Try it:
Locate every line in the material below that has the word "agent". Copy each of those lines.
[Information given Boundary: Start]
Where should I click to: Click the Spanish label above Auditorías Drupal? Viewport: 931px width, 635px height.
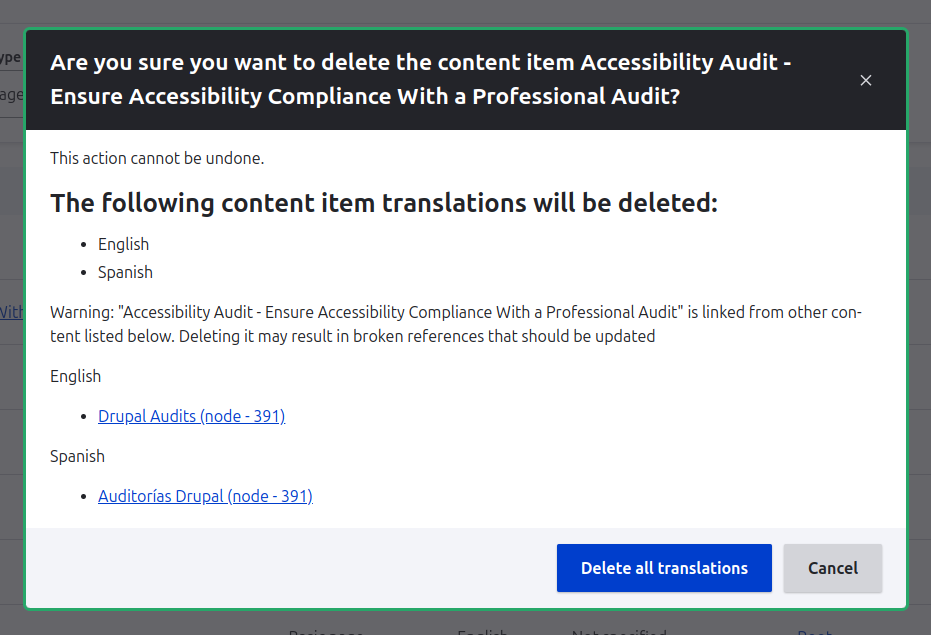[x=77, y=456]
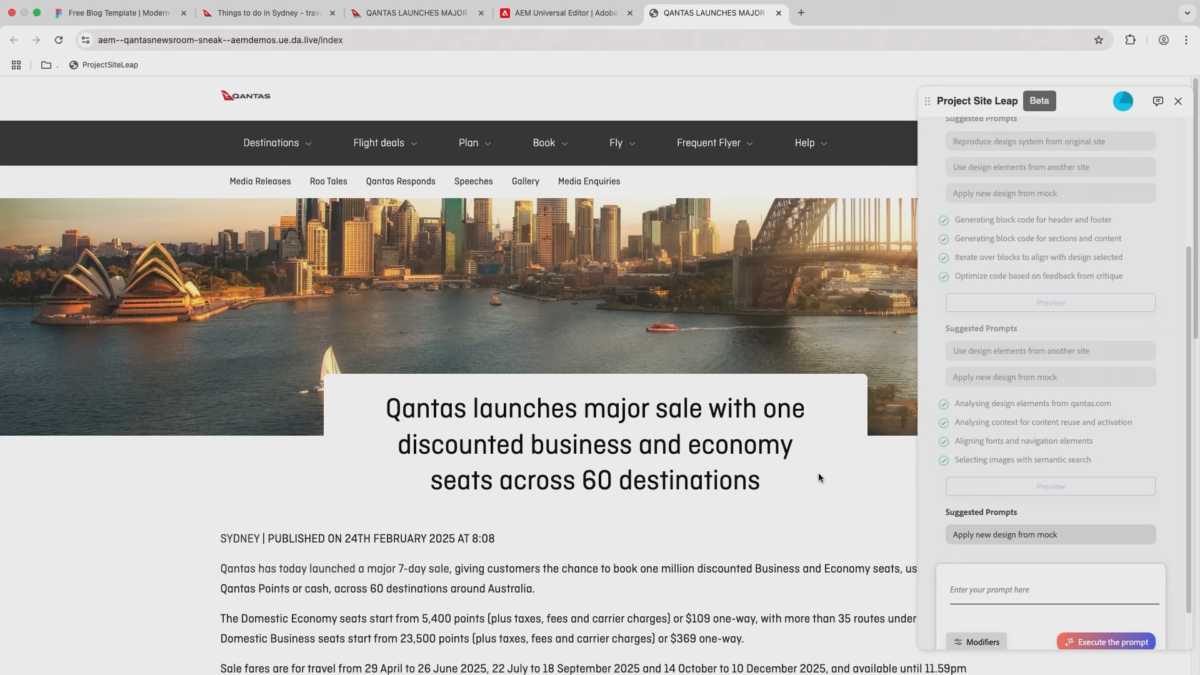The height and width of the screenshot is (675, 1200).
Task: Expand the Flight deals dropdown menu
Action: 385,143
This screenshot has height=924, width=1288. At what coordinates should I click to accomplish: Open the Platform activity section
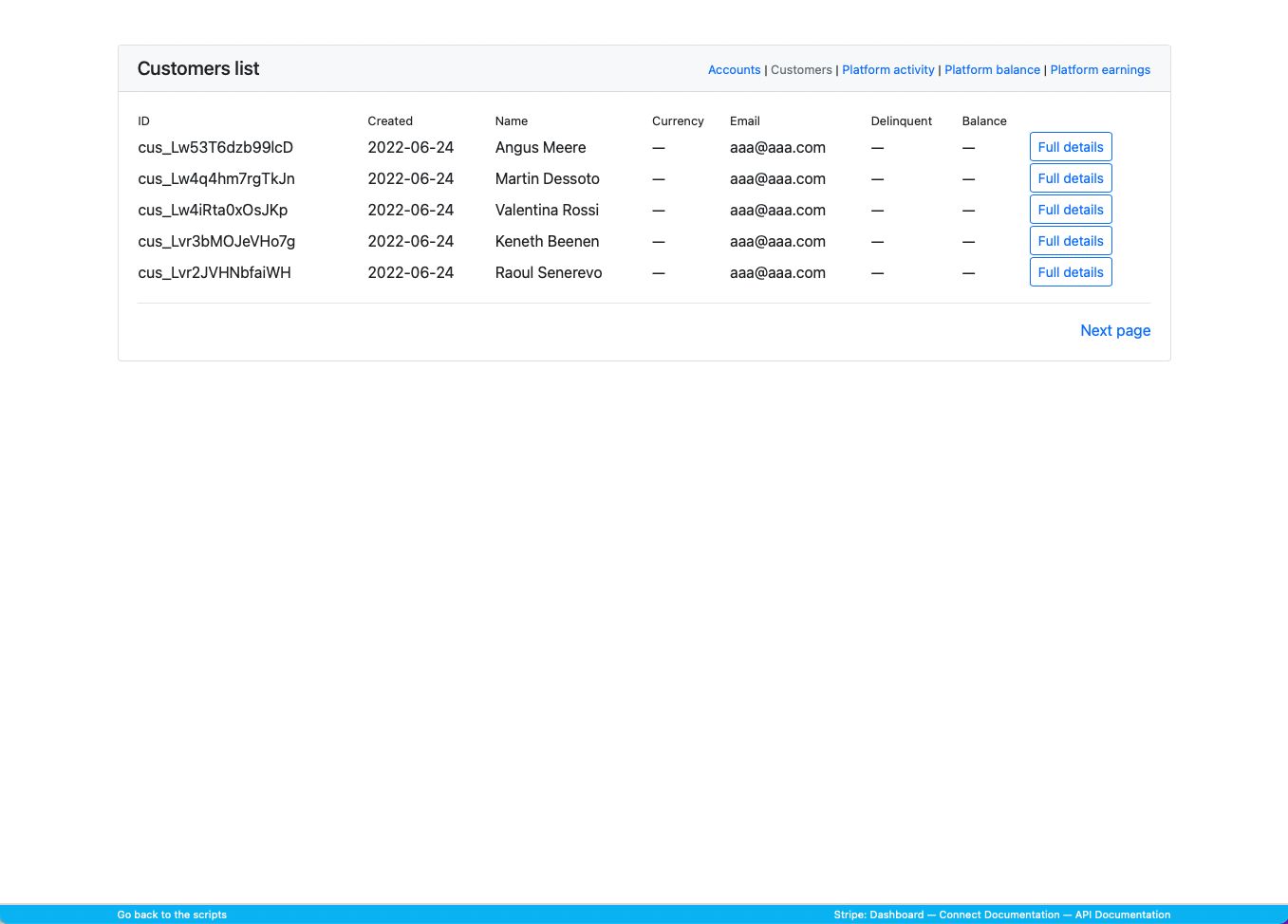(887, 70)
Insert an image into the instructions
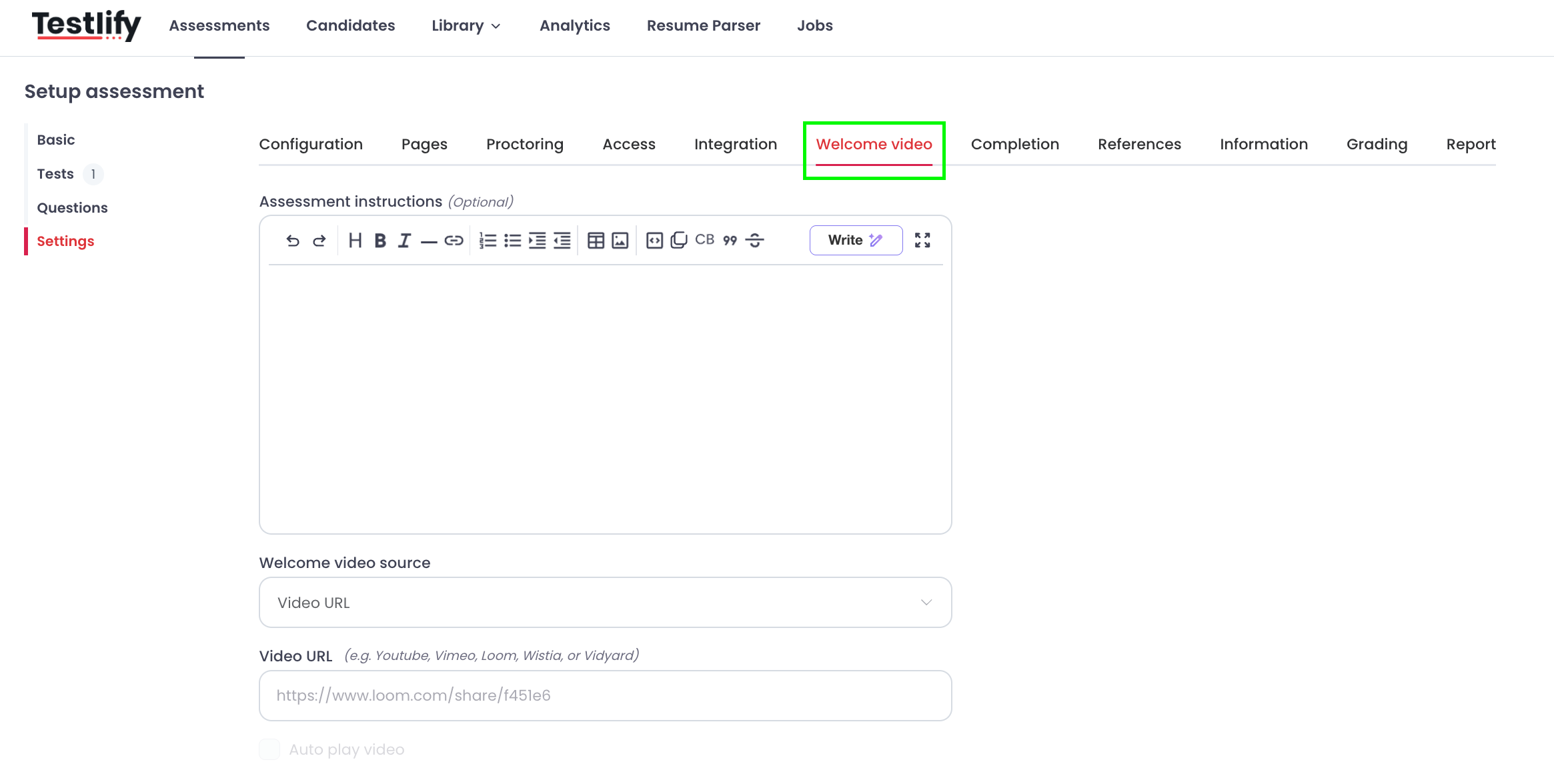Image resolution: width=1554 pixels, height=784 pixels. click(620, 241)
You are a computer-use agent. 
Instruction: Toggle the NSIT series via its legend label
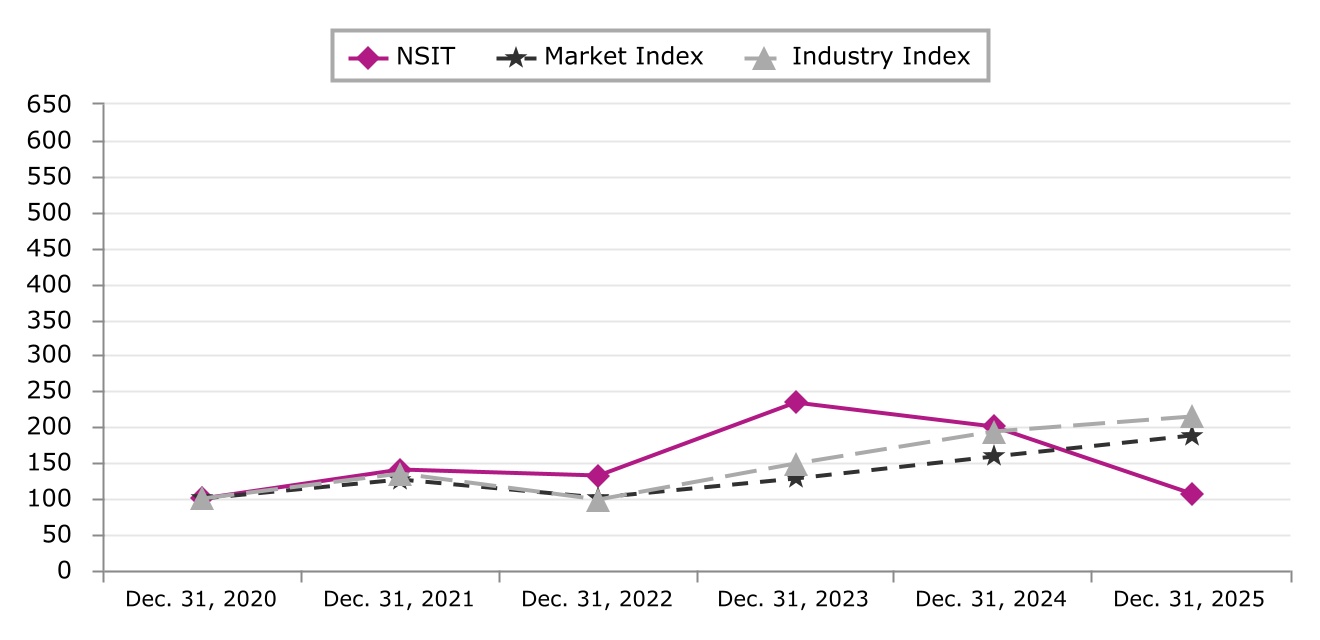(x=425, y=57)
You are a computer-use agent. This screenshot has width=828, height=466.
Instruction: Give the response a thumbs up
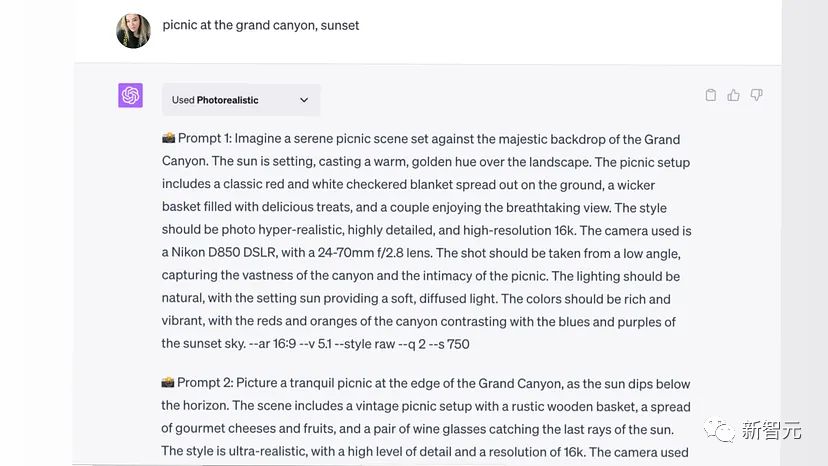(734, 96)
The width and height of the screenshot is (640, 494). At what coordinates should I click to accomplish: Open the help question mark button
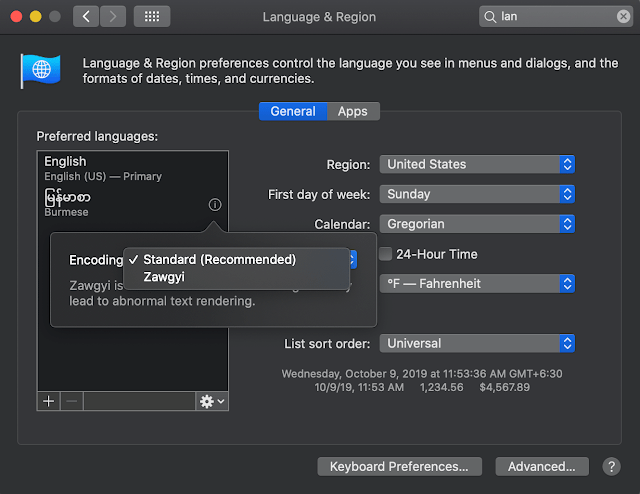611,466
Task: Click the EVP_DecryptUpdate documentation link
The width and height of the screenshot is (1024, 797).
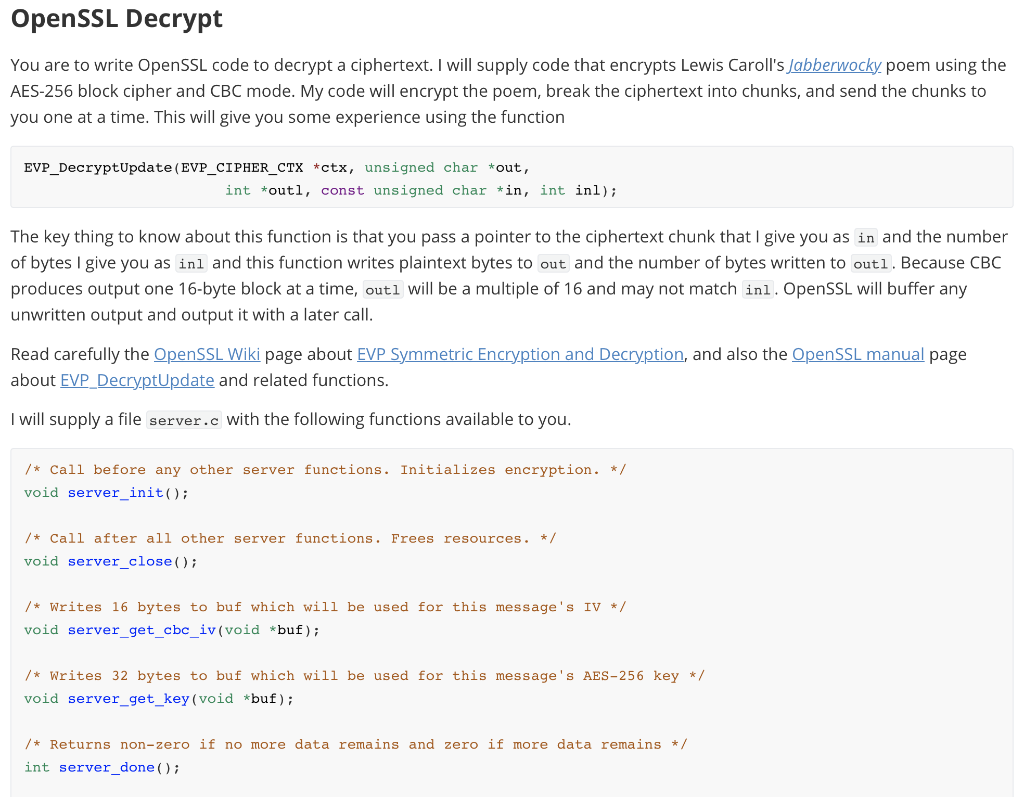Action: coord(136,380)
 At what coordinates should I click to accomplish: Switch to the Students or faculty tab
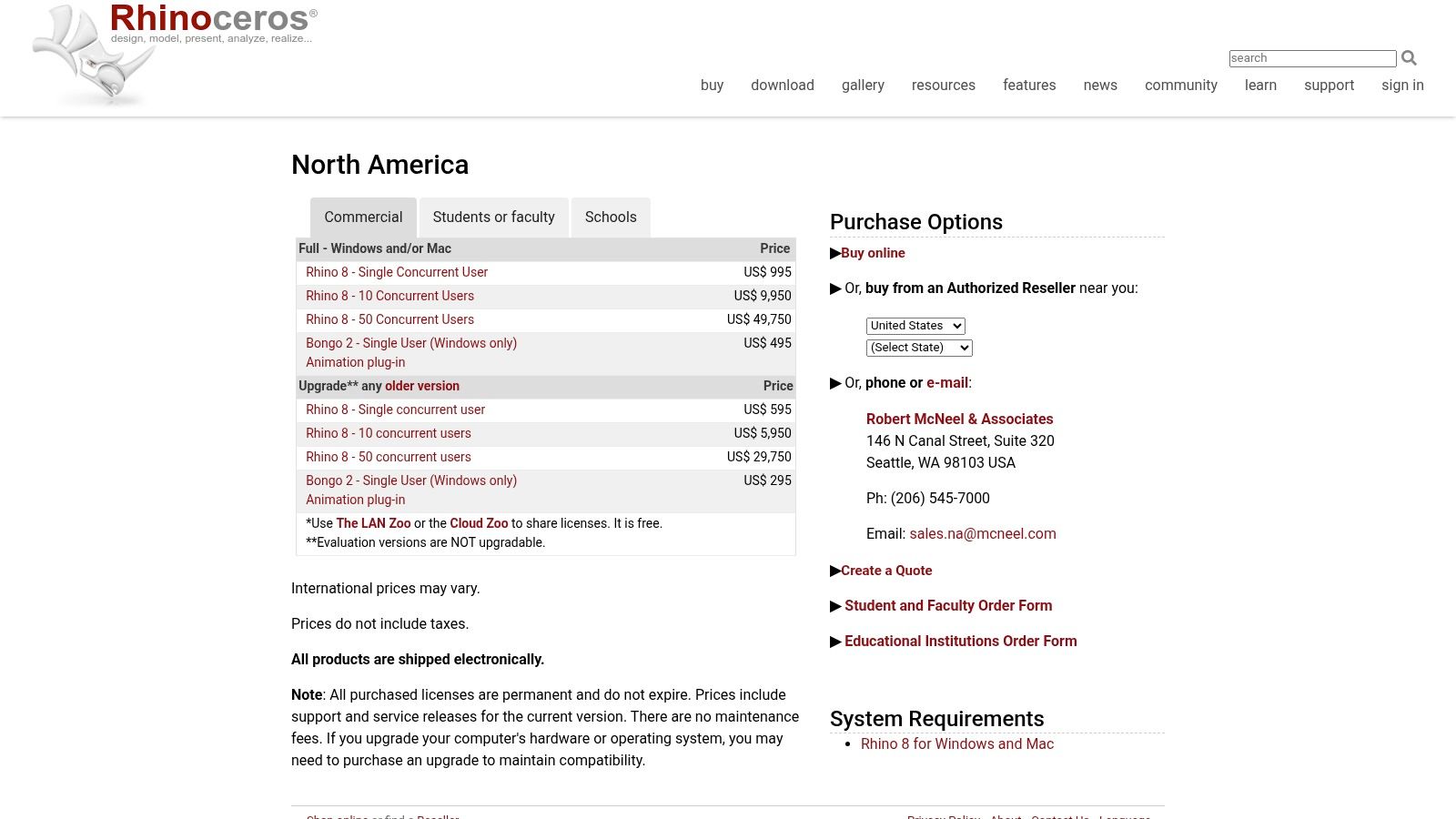point(493,217)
[Information given Boundary: End]
Your solution:
You are a computer-use agent. 
You are a computer-use agent. This screenshot has width=828, height=466.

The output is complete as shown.